- [PROBLEM DETAILS]: From the line containing "This screenshot has width=499, height=563." through the last line of the records below, output every line exactly as it appears, but leave out the pictures.

(Source records)

►

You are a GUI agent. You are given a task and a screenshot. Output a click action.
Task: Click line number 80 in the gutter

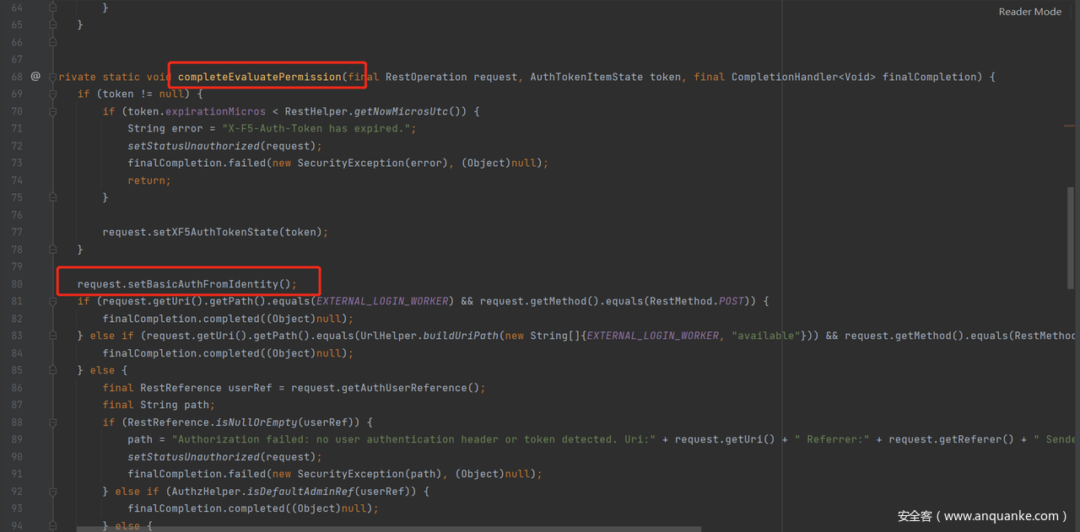(x=17, y=284)
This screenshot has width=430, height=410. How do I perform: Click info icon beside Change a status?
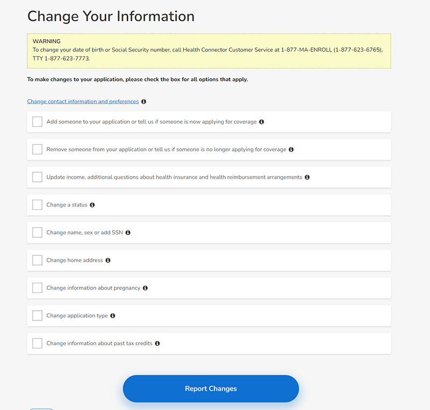point(92,205)
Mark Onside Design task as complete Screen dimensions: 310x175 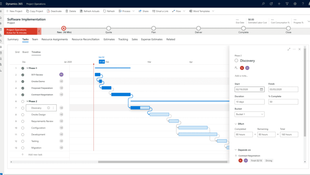coord(23,115)
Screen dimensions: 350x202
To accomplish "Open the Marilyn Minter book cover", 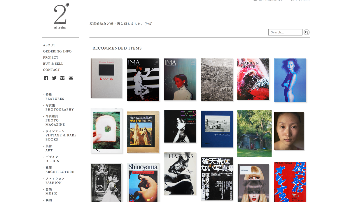I will [x=253, y=79].
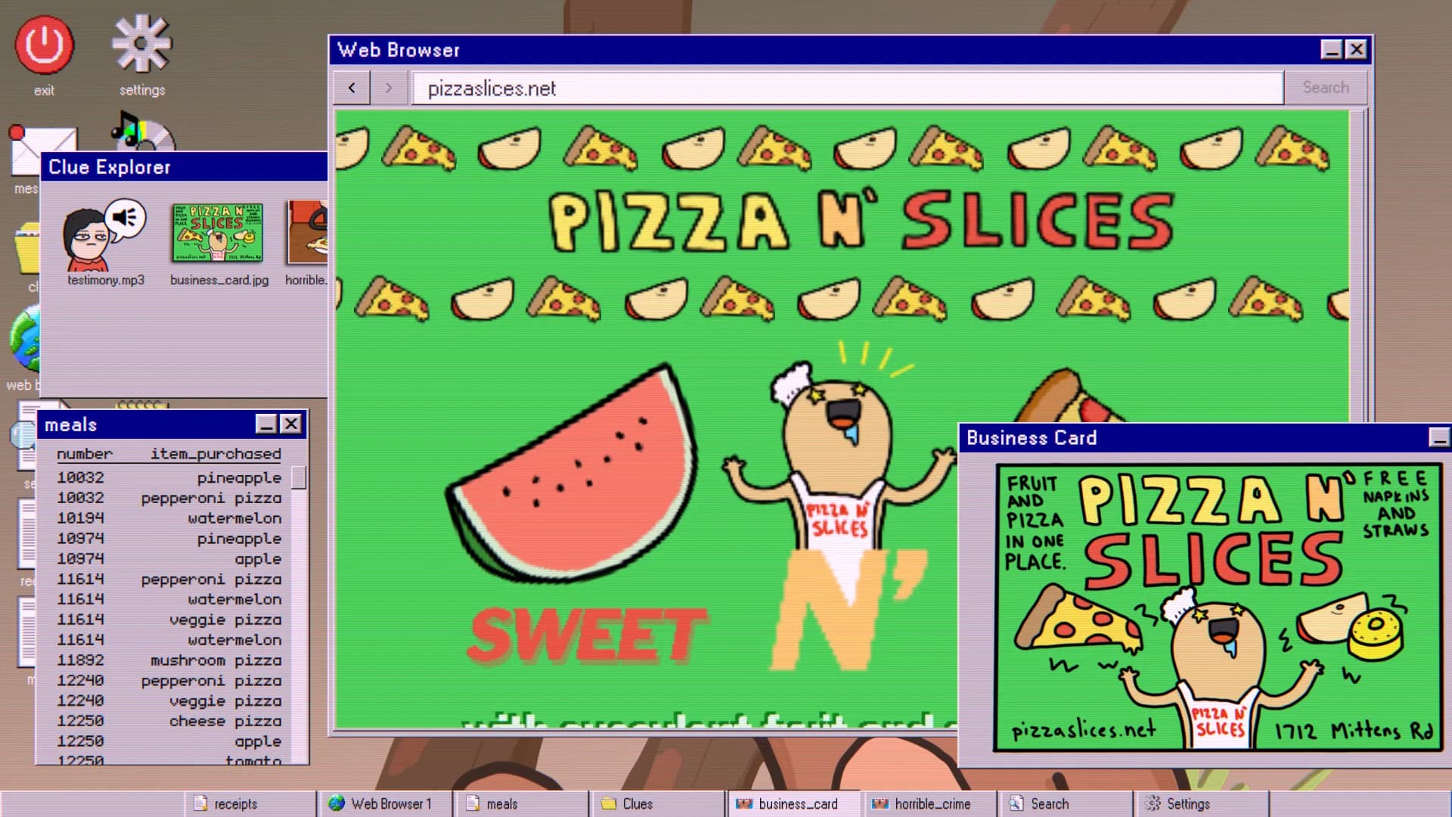Click the browser Search button
Image resolution: width=1452 pixels, height=817 pixels.
[x=1326, y=88]
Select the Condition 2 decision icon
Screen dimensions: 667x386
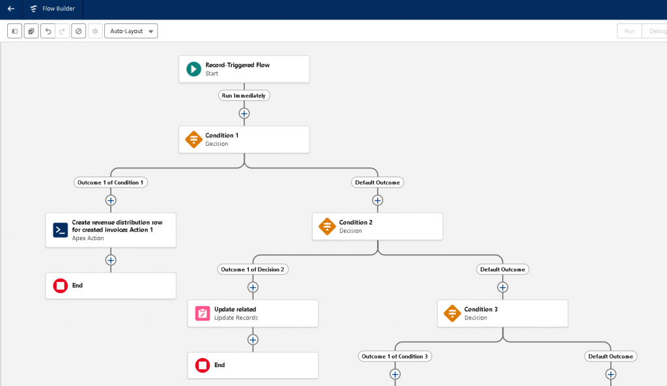pos(327,227)
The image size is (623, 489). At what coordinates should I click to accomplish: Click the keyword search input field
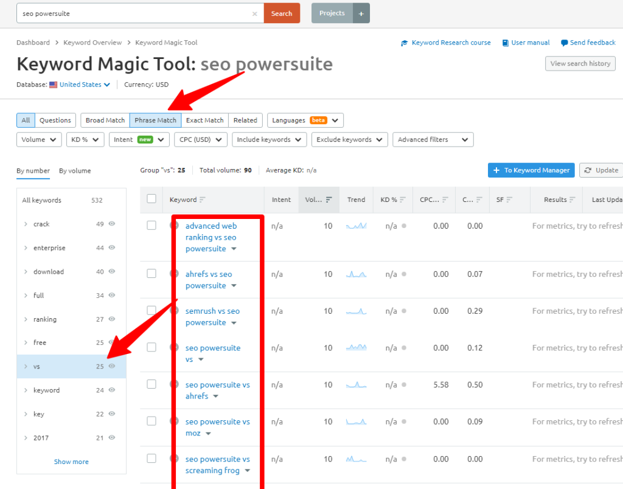coord(122,13)
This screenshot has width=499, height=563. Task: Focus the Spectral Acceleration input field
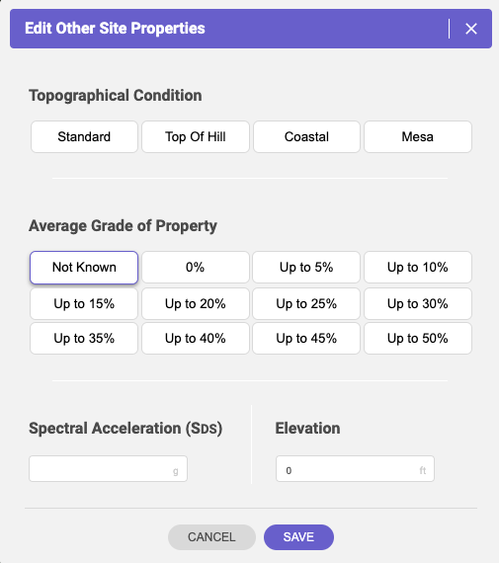(108, 469)

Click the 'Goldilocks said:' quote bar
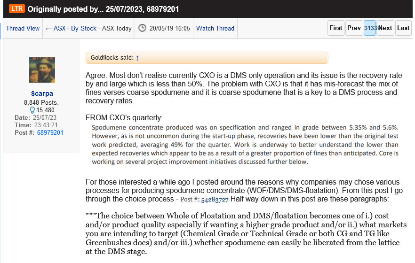click(207, 58)
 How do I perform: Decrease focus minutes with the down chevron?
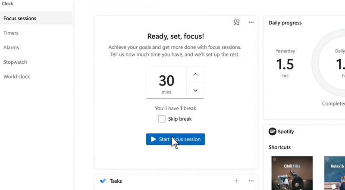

◄

- [ANSWER FOR THE TASK]:
This screenshot has width=499, height=563. Task: Focus the Spectral Acceleration input field
(108, 469)

Click the 'Goldilocks said:' quote bar
click(207, 58)
 How do I perform: Decrease focus minutes with the down chevron?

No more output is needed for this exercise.